Junker: Fortescue Metals - Steigende Produktion, sinkende Kosten
Der sinkende australische Dollar, der sich abkühlende Markt
für Bergbaudienstleistungen und die steigenden Produktion von
Expansionsprojekten haben es dem Eisenerzproduzenten Fortescue Metals
(WKN 121862) ermöglicht, die Betriebskosten deutlich zu senken.
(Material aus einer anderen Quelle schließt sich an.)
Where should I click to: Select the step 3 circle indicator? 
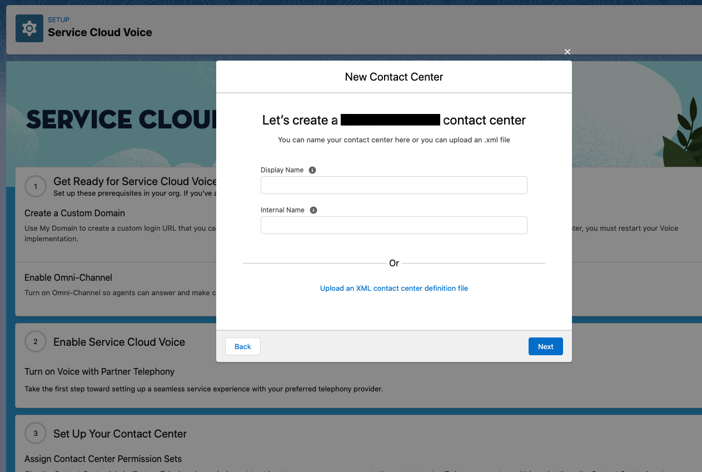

Das von Bergbaumagnat Andrew Forrest geführte Unternehmen teilte zudem
mit, dass man in den drei Monaten bis Ende Juni 25 Mio. Tonnen Eisenerz
ausgeliefert habe. Das ist ein Anstieg von 24% im Vergleich zum ersten
Quartal.
Der Bericht zeigte zudem einen Rückgang der Produktionskosten um 17% von 43,61 auf 36,01 USD pro Tonne. Fortescue führte das auf das niedrigere Verhältnis von abgebautem Abraum zu Erz auf dem neuen Bergbauzentrum Solomon sowie Kostensenkungsmaßnahmen und den schwächeren australischen Dollar zurück. Durch den Produktionsanstieg bei sinkenden Kosten gelang es dem Konzern, seinen Cashbestand zu Ende Juni um 700 Mio. auf jetzt 2,2 Mrd. USD zu steigern.
In Bezug auf die Bemühungen Fortescues, einen Minderheitsanteil an der Schienen- und Hafeninfrastruktur in der Region Pilbara zu verkaufen, gab es keine Neuigkeiten. Der Konzern wiederholte nur, dass man eine diesbezügliche Transaktion nur abschließen werde, wenn man den „vollen Wert” dieser Assets erhalte.
Fortescue befindet sich derzeit inmitten eines Expansionsprogramms, mit dem die Eisenerzexportkapazität bis Ende 2013 auf 155 Mio. Tonnen pro Jahr steigen soll. Der Konzern rechnet den Rest des Jahres über mit einem Eisenerzpreis von 110 bis 130 USD pro Tonne.